Prime Minister Manmohan Singh has a question for Pakistan and its president, Pervez Musharraf. I can summarize a recent long conversation with him in these few words: How can you expect me to push through a peace agreement on Kashmir when militants coming from Pakistan every two months set off bombs in India? No leader can be too far ahead of public opinion.

The dispute over the Muslim-dominated province of Kashmir, claimed by both India and Pakistan since independence, has led to three wars. Since the consensus among senior diplomats that it is Singh who is at the forefront of India’s doves — and if he can’t bring India to settle then perhaps no one can — then this question of his becomes the central issue.

But when I put it to Musharraf he responded sharply: “I don’t agree. If everyone in the world looked for calm and peace before reaching a solution we would never achieve peace anywhere. It is the political deal itself than can produce calm. Bomb blasts are a result of the problem. Let’s not put the cart before the horse”.

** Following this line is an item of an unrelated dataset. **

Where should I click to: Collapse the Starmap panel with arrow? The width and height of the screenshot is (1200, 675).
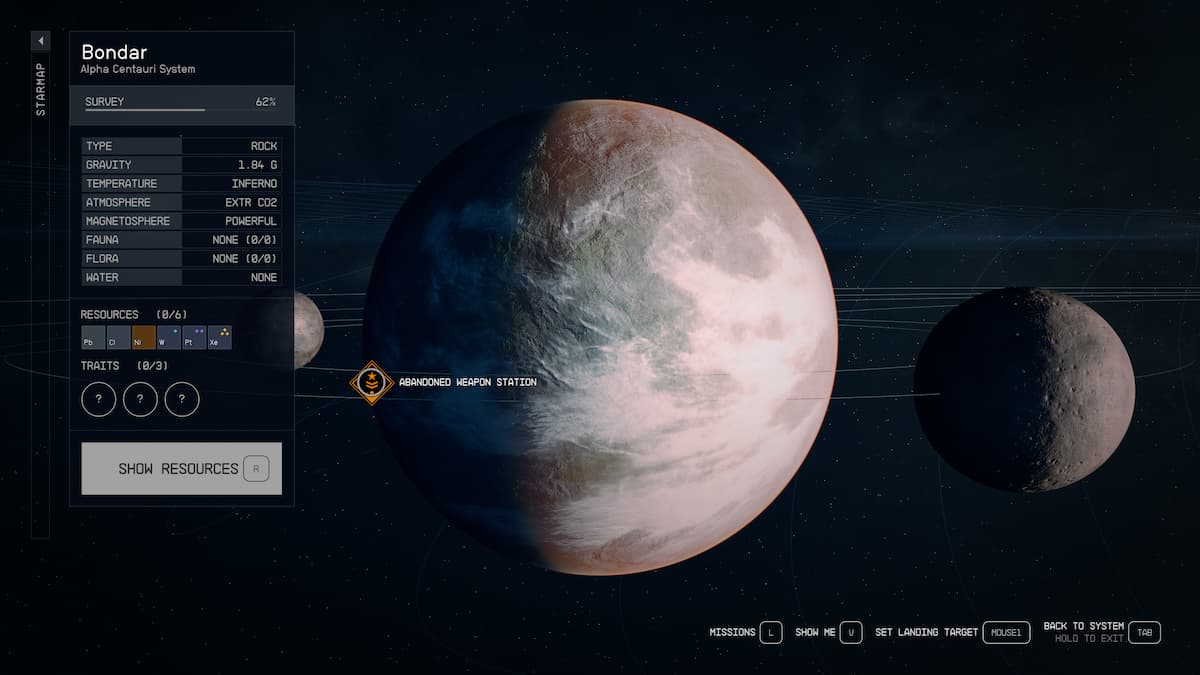click(x=40, y=41)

Good point, especially since the general atmospherics between the two countries is now quite benign — witness Saturday’s meeting in Islamabad between the two foreign ministers where they and their delegations talked and dined with each other like old friends. At my table it was all bonhomie.

Moreover, much has been achieved on other important issues of dispute — border delineation in Sir Creek and the Siachen Glacier, together with the opening of crossing points on the “Line of Control” that divides Kashmir between the two countries. Wedneday, Pakistani Foreign Minister Kurshid Kasuri told me that Siachen dispute “could be solved within days”.

Much diplomatic opinion believes that Musharraf has gone the extra mile in making concessions to India. It is now time for India to respond and for Singh to bite the bullet on popular opinion, telling the nation straight that this move is in India’s interest — not only to end occasional bombings, but to put to rest the chances of another war and, not least, to open their borders to the immense possibilities offered by two fast-growing economies. But Singh is constrained by not only public opinion but by conservative forces in the Foreign Ministry, the intelligence services and even in the, until now, apolitical military — which is rather ironic considering Pakistan would not have come this far except under a military leader whose past credentials, before he took power in a coup, were to provoke India to war.

Revealingly — because it is constantly denied on the Pakistani side — Musharraf made no bones in our two hour conversation on Saturday about militants being active from inside Pakistan. Nor does he deny that Al-Qaeda and the Taleban have hideouts in Pakistan. But he emphasizes it doesn’t help to blame Pakistan, as US intelligence chief, John Negroponte just did, for not doing enough to defeat terrorism and inferring that Pakistan is not going all out to unearth l-Qaeda and Taleban terrorists. “We are doing more than anybody”.

“The terrorists of the present day operating out of Pakistan territory whether they be fighting in Afghanistan, setting off bombs in India — the latest big outrage killed 180 people in Bombay last July — or spreading terrorism around the world are, in Musharaff’s view, leftovers from the past miscalculations of outside powers. The US, having armed and used the Taleban to defeat the invading Soviet Army left Afghanistan to its own devises with the militants fully armed. Britain walked away from India and Pakistan leaving Kashmir unsettled. But he didn’t mention that one of predecessors, also a general who staged a coup, Zia ul-Haq, had a lot to do with building up the power of these extremists.

The present reality is that if India willed it, Kashmir could be settled quite fast. And that would undercut the influence that the militants inside Pakistan have on public opinion on the Pakistani side. And that in turn would make it easier for the government to win the cooperation of its northern tribal peoples to turn against the Taleban and Al-Qaeda who presently hide among them and, of course, the militants who attack India..

Does Singh weigh that in his calculations? I think not sufficiently.